• [Série d'exercices]
a – Mettez à jour le passage du texte source commençant à "A-t-on le droit mettre en ligne tout ce qu’on" et se terminant à "en notre possession ?" : remplacez-y "journalistes" par "reporters".
b – Relevez toutes les indications de jour, de mois ou d'année que contient le texte source.
═════ Texte source ═════
A-t-on le droit mettre en ligne tout ce qu’on veut ?

A-t-on le droit mettre en ligne tout ce qu'on veut ?

Une fois de plus, la police met son nez dans les rédactions. Une vidéo off du chef de l’État diffusée par le site d’informations Rue89 fait litige, et les journalistes ont été convoqués pour audition. Pour eux, l’affaire relève du droit à l’information : ils n’ont fait que leur travail. Pour France3, c’est du vol et la diffusion de l’interview de Nicolas Sarkozy sur Internet leur cause un grand préjudice. D’une manière ou d’une autre : a-t-on le droit de diffuser n’importe quel document tombé en notre possession ?

L’audition des 4 journalistes de Rue89 et de France3 mercredi par la police n’a pas été suivie d’une garde-à-vue. Ce ne fut pas le cas lorsque leur confrère Guillaume Dasquié fut interpellé en décembre 2007 dans une affaire intéressant la sûreté de l’État. Mais dans un cas comme dans l’autre, les policiers ont fait le maximum pour tirer les vers du nez des journalistes. Ce que la chaîne publique cherche à savoir depuis le mois de juin 2008, c’est le nom de l’employé qui a transmis le document litigieux à la concurrence. En effet, le document diffusé sur Internet est plus intéressant que celui que les téléspectateurs ont eu à voir, et c’est logique.
═════ Lignes de données ═════
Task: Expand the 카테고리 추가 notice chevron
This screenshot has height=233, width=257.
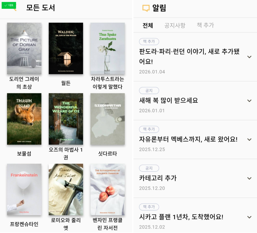Action: [249, 178]
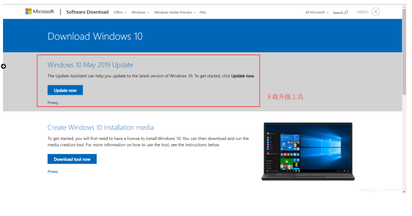
Task: Open Privacy link under Update now
Action: tap(53, 102)
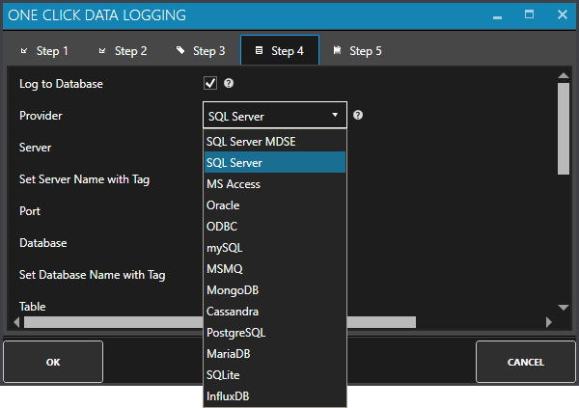Screen dimensions: 579x408
Task: Switch to the Step 5 tab
Action: 356,51
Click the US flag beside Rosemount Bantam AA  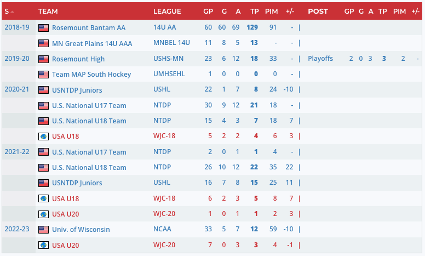[x=43, y=27]
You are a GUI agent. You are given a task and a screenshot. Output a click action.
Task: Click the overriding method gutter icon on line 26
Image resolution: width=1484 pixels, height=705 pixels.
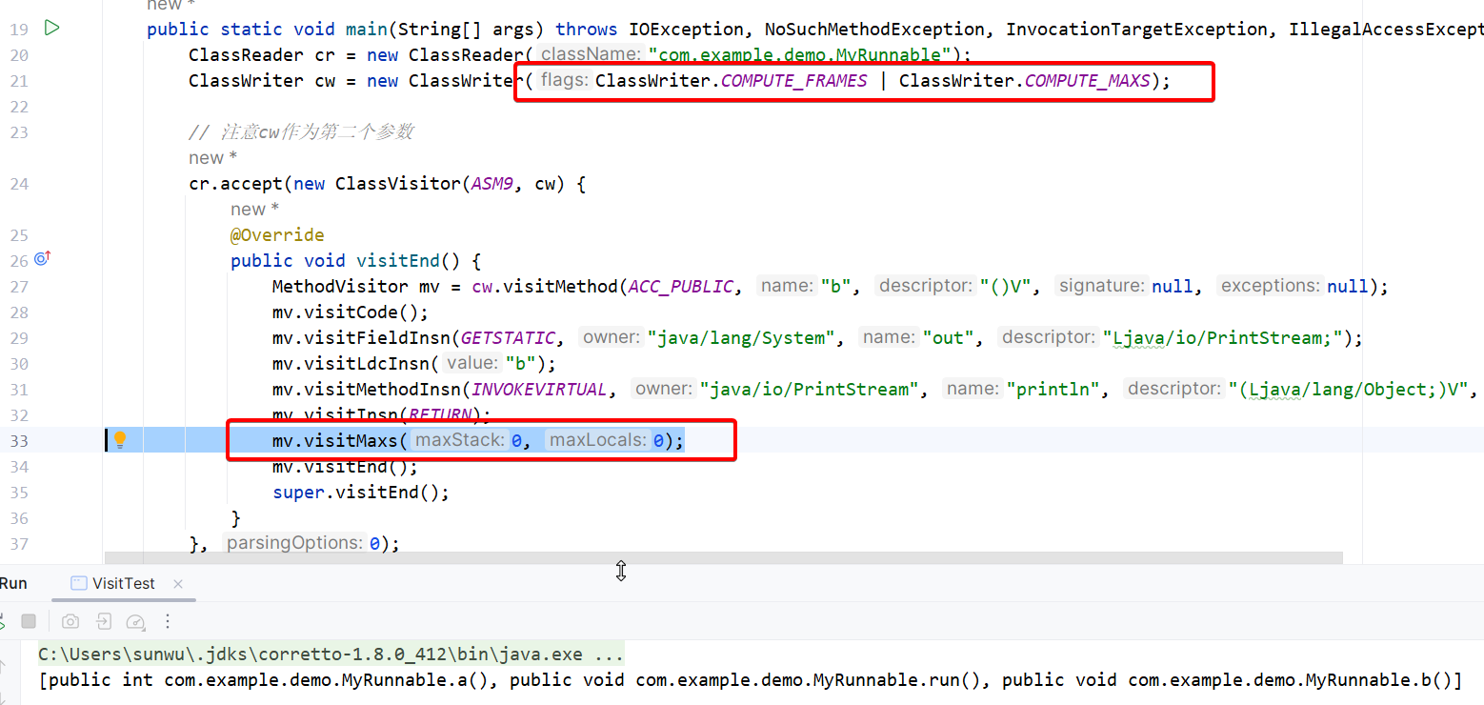[x=42, y=258]
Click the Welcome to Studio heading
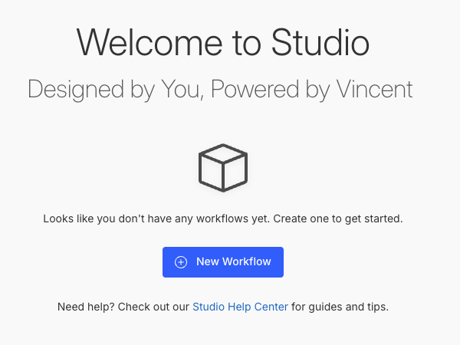Image resolution: width=460 pixels, height=345 pixels. (222, 43)

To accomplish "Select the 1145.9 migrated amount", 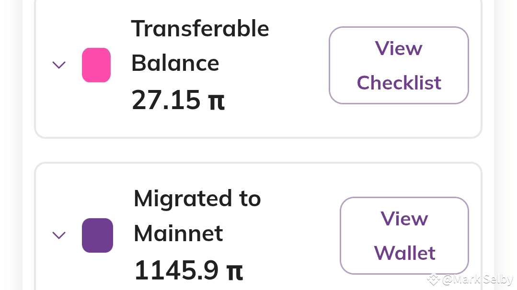I will [175, 270].

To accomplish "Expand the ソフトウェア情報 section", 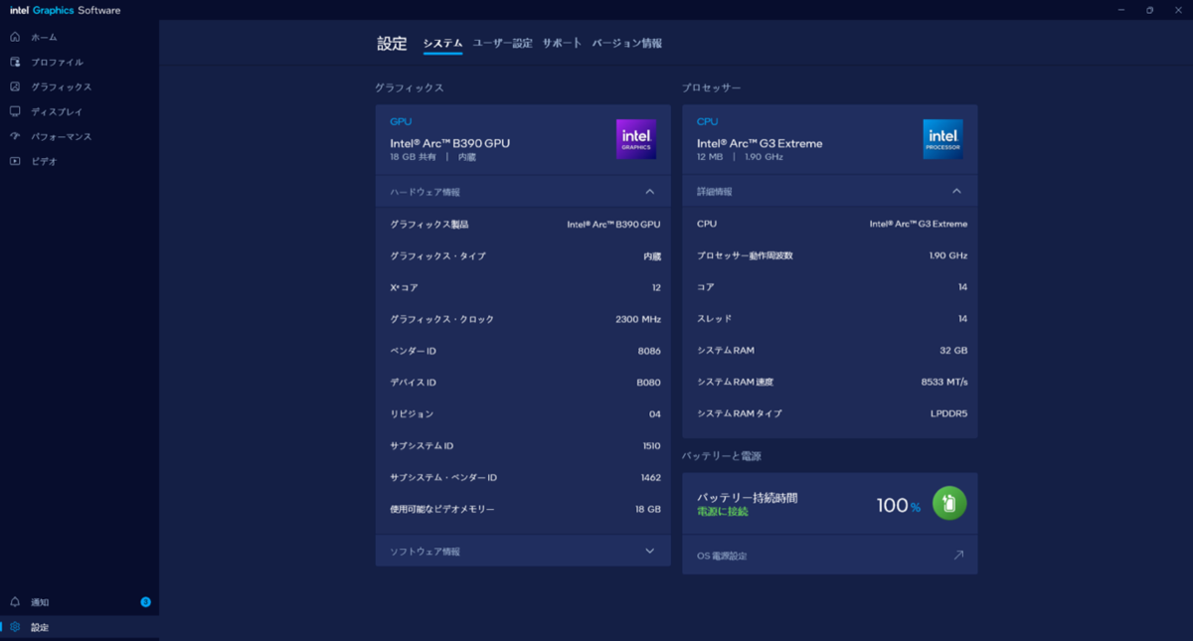I will coord(650,551).
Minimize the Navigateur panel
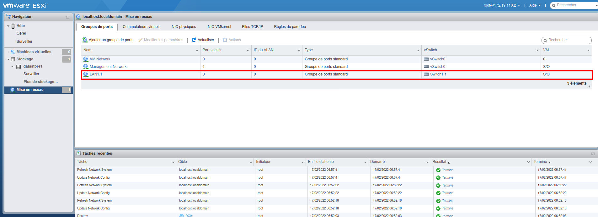This screenshot has width=598, height=217. pyautogui.click(x=68, y=17)
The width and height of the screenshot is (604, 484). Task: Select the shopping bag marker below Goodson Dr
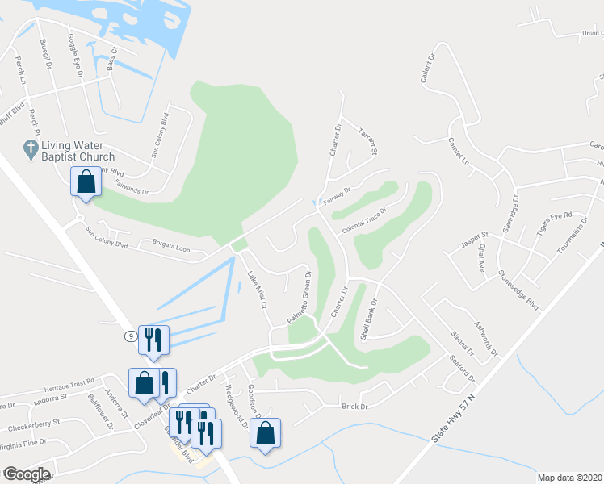pyautogui.click(x=265, y=436)
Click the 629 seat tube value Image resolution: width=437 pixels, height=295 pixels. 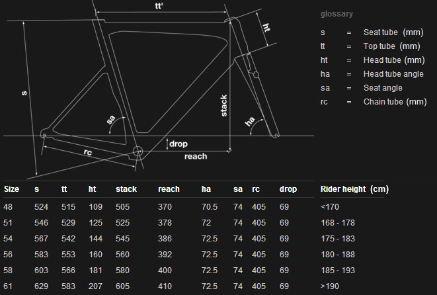41,286
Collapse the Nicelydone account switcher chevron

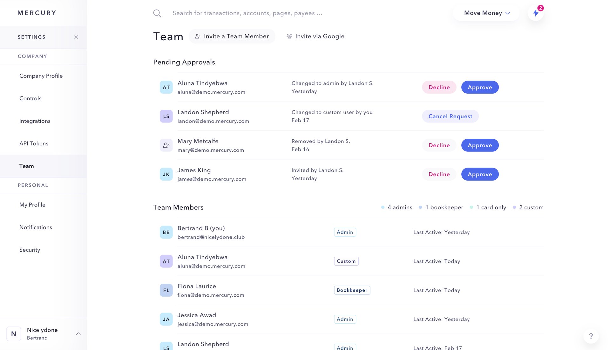click(x=79, y=333)
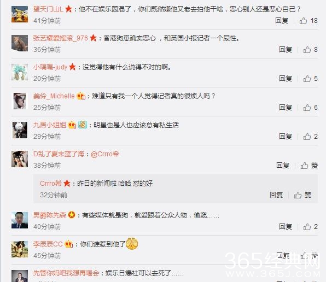Like 男爵陈先森's comment
The width and height of the screenshot is (326, 282).
(310, 227)
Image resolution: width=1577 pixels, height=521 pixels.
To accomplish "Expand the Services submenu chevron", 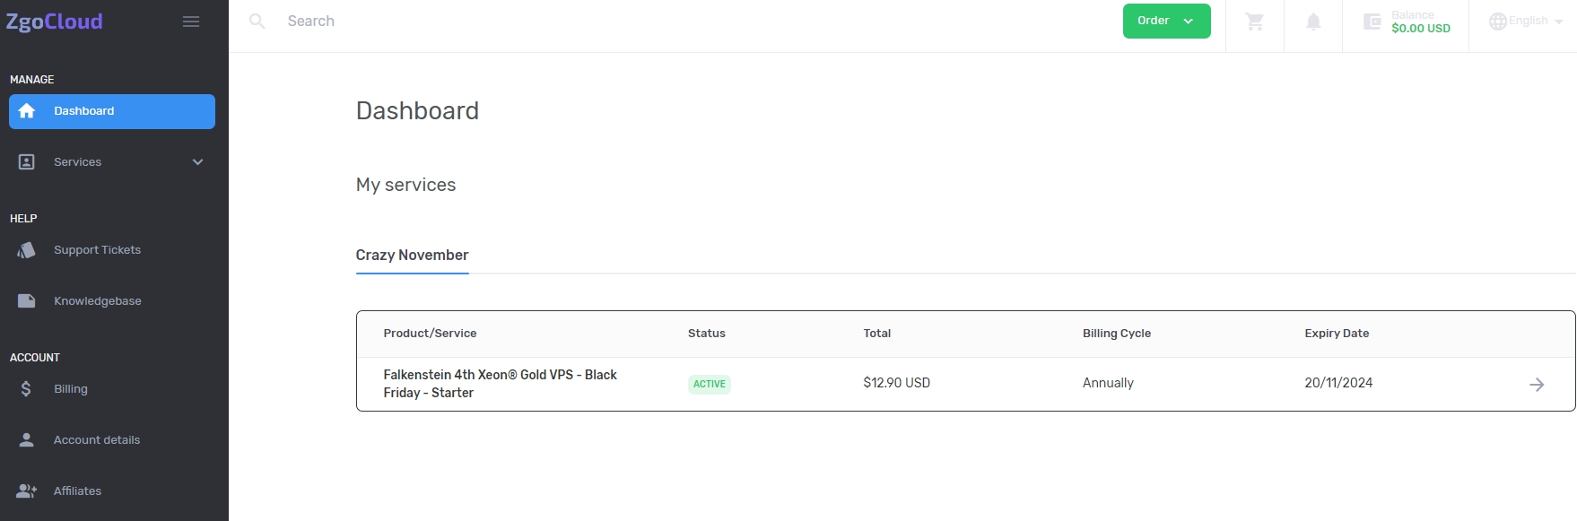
═════
• [Réponses attendues]
a –
A-t-on le droit mettre en ligne tout ce qu’on veut ?

A-t-on le droit mettre en ligne tout ce qu'on veut ?

Une fois de plus, la police met son nez dans les rédactions. Une vidéo off du chef de l’État diffusée par le site d’informations Rue89 fait litige, et les reporters ont été convoqués pour audition. Pour eux, l’affaire relève du droit à l’information : ils n’ont fait que leur travail. Pour France3, c’est du vol et la diffusion de l’interview de Nicolas Sarkozy sur Internet leur cause un grand préjudice. D’une manière ou d’une autre : a-t-on le droit de diffuser n’importe quel document tombé en notre possession ?

b –
- mercredi
- décembre 2007
- juin 2008